You are viewing a plain text version of this content. The canonical link for it is here.

Posted to solr-user@lucene.apache.org by Colin R <co...@dasmail.co.uk> on 2014/03/19 11:55:46 UTC

Newbie Question: Master Index or 100s Small Index

We run a central database of 14M (and growing) photos with dates, captions,
keywords, etc. 

We currently upgrading from old Lucene Servers to latest Solr running with a
couple of dedicated  servers (6 core, 36GB, 500SSD). Planning on using Solr
Cloud.

We take in thousands of changes each day (big and small) so indexing may be
a bigger problem than searching.

My question is an architecture one.

These photos are currently indexed and searched in three ways.

1: The 14M pictures from above are split into a few hundred indexes that
feed a single website. This means index sizes of between 100 and 500,000
entries each.

2: 95% of these same photos are also wanted for searching on a global site.
Index size of 12M plus.

3: 80% of these same photos are also required for smaller group sites. Index
sizes of between 400K and 4M.

We currently make changes the single indexes and then merge into groups and
global. Due to the size of the numbers, is it worth changing or not.

Is it quicker/better to just have one big 14M index and filter the
complexities for each website or is it better to still maintain hundreds of
indexes so we are searching smaller one. Bear in mind, we get thousands of
changes a day PLUS very busy search servers.

Thanks

Col



--
View this message in context: http://lucene.472066.n3.nabble.com/Newbie-Question-Master-Index-or-100s-Small-Index-tp4125407.html
Sent from the Solr - User mailing list archive at Nabble.com.

Re: Newbie Question: Master Index or 100s Small Index

Posted by Erick Erickson <er...@gmail.com>.

Oh My. 2(something) is ancient, I second your move
to scrap the current situation and start over. I'm
really curious what the _reason_ for such a complex
setup are/were.

I second Toke's comments. This is actually
quite small by modern Solr/Lucene standards.
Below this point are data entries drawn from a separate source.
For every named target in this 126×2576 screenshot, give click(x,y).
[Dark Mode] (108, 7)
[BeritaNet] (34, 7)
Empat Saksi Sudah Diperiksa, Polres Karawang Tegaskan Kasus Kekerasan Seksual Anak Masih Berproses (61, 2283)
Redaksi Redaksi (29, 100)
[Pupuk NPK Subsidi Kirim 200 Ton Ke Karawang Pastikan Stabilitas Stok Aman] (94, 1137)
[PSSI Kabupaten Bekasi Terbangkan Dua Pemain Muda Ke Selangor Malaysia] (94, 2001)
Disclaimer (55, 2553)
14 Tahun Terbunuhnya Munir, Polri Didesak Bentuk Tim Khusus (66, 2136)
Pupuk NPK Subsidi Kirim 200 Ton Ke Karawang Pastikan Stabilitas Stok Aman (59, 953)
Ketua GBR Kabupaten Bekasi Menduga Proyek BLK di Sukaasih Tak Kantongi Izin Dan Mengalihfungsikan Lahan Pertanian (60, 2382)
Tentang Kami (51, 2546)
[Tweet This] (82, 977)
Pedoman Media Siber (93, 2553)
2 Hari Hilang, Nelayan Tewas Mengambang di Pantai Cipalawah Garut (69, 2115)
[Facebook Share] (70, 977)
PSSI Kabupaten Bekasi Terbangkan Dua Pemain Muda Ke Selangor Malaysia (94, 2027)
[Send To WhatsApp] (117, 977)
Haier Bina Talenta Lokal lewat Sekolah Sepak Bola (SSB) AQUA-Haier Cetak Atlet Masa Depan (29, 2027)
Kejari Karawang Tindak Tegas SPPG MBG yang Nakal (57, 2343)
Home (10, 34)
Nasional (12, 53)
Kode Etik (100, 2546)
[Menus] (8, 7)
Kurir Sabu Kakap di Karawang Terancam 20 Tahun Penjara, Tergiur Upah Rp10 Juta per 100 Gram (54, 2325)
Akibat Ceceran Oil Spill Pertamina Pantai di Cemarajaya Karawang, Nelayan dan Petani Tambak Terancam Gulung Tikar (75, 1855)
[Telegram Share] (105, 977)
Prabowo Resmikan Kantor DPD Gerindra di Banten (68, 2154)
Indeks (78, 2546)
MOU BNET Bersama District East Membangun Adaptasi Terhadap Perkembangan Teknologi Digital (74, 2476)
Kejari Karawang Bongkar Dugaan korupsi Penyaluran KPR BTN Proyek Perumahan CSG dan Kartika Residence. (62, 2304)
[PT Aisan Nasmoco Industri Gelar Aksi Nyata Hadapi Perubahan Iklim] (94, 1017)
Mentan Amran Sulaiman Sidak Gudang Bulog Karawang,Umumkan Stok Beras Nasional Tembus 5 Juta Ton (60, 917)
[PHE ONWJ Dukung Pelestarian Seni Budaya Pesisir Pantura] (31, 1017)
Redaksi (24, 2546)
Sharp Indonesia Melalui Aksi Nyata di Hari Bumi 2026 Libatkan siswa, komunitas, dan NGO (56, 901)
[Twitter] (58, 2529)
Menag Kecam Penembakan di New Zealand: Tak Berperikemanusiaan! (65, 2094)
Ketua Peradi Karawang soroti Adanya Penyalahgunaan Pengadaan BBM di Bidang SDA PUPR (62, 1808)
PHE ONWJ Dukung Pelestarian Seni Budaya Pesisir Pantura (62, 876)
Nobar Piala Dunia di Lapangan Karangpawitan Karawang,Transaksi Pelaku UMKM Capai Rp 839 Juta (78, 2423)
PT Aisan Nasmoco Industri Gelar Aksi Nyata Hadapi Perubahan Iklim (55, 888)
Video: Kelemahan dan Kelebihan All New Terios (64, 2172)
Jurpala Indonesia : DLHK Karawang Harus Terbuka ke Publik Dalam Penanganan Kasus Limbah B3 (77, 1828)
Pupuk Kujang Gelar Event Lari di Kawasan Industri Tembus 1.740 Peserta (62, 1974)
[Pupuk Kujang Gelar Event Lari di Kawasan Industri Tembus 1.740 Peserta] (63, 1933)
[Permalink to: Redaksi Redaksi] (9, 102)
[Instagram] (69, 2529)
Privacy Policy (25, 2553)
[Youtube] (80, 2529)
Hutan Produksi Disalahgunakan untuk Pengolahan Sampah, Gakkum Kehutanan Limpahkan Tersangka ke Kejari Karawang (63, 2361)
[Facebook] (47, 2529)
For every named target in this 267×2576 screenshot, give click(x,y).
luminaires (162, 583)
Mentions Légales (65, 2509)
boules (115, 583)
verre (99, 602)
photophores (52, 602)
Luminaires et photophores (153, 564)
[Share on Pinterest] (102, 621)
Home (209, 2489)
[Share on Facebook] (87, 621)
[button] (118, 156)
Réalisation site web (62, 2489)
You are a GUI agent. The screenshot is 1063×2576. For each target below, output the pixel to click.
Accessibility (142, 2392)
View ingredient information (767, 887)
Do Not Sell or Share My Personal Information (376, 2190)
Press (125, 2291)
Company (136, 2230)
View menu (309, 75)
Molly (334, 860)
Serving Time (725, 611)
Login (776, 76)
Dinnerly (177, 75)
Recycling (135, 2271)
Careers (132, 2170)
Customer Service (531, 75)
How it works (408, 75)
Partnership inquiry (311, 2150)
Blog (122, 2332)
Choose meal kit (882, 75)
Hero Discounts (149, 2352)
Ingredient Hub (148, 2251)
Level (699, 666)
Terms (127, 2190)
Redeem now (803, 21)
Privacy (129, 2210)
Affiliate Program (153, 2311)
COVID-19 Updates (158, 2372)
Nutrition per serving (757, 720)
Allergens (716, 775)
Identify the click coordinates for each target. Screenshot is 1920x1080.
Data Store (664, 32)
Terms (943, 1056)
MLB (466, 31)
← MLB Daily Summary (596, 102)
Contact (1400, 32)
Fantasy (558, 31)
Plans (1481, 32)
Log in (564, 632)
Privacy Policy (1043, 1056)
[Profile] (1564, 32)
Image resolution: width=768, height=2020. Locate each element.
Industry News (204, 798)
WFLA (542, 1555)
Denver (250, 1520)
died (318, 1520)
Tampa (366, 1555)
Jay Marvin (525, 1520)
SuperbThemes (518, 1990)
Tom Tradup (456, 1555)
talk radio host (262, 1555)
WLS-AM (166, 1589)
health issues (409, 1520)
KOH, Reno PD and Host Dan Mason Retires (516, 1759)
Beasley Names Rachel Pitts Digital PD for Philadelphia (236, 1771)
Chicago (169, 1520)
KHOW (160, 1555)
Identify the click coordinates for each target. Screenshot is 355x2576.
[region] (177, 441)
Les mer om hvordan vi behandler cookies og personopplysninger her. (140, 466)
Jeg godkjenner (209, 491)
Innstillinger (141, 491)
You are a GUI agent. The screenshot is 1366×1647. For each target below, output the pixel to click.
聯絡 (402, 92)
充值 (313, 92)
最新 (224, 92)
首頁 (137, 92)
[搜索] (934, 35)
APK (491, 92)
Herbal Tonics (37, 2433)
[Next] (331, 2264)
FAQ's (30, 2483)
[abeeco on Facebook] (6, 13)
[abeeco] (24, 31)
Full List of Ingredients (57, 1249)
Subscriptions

Personally I would index them all to a single index,
include something like a 'source' field that allowed
one to restrict the returned documents by a filter
query (fq) clause.

Toke makes the point that you will get subtly different
search results because the tf/idf calculations are
slightly different across your entire corpus than
within various sub-sections, but I suspect that you
won't notice it. Test and see, you can change later.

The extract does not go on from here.